C’est vrai qu’on retient souvent les jeux et les points à la fin du match, mais j’ai vrai­ment l’im­pres­sion que s’il y a un moment où je n’ai pas fait ce qu’il fallait, c’était bien plus tôt dans le match et pas au cinquième. Quand j’étais sur une bonne dyna­mique, deux fois dans le match, je l’ai remis dedans bête­ment. La première fois, je fais vrai­ment un mauvais jeu de service, j’ai la chance de le débreaker. Je me dis que ça va aller et je lui redonne tout de suite au quatrième, alors que je viens de finir en trombe. Je commence fanto­ma­tique en lui donnant un break tout de suite. À chaque fois, je n’ar­rive pas à le faire douter. Après, au cinquième, j’ai l’im­pres­sion que c’est lui qui jouait mieux, simple­ment. Donc si j’ai des regrets, ce n’est pas parti­cu­liè­re­ment sur le cinquième set. J’ai un regret, c’est de finir la nuit. On ne voit plus rien et tu as toujours l’im­pres­sion que tu as un mauvais choix à faire en deman­dant à arrêter le match alors que tu n’as pas envie d’ar­rêter mais que tu ne vois plus rien. Il était 21h30 et c’est injouable à cette heure‐là. C’est sûr, sur la fin c’est devenu dur, mais je le répète : je ne pense pas que ce soit là où j’ai déconné aujourd’hui.

Si vous êtes déçu, c’est aussi parce que vous sentiez que c’était vrai­ment jouable aujourd’hui…
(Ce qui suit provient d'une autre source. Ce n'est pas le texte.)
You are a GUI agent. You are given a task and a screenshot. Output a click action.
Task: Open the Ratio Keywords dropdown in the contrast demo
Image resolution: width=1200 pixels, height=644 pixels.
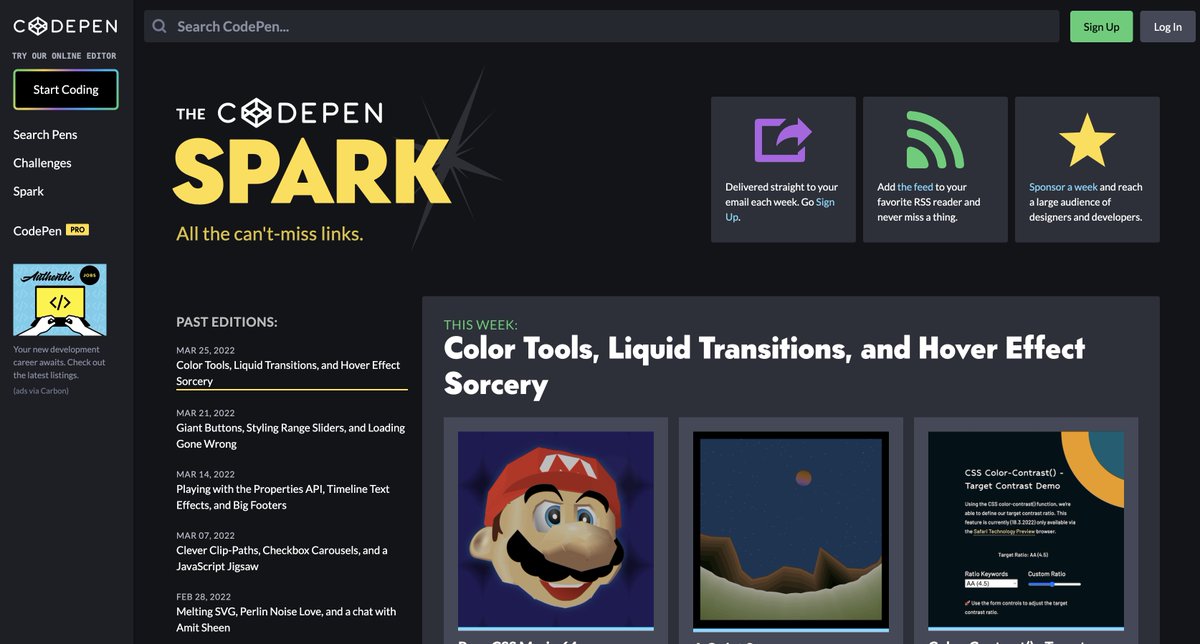click(x=990, y=584)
J’ai toujours l’im­pres­sion que c’est jouable (Sourire). Quand tu joues ces mecs‐là, c’est toujours jouable, mais c’est toujours dur aussi. C’est pour cela que c’est toujours des défaites qui sont encore plus dures à digérer. Je ne sais pas combien de points il a gagnés, mais les trois‐quarts c’est un service avec un coup droit à finir derrière. A côté de ça, parfois, il fait des fautes, ça sort de huit mètres. Tu te dis « C’est pas possible, je ne vais pas paumer contre lui ». C’est affreux. Mais bon c’est sa force, il continue de le faire et tout d’un coup il en met trois d’af­filée dans le court et c’est souvent sur des points impor­tants. Il arrive à créer cette espèce de pres­sion latente, que tu sens, et qui fait que toi, tu ne peux pas tenter.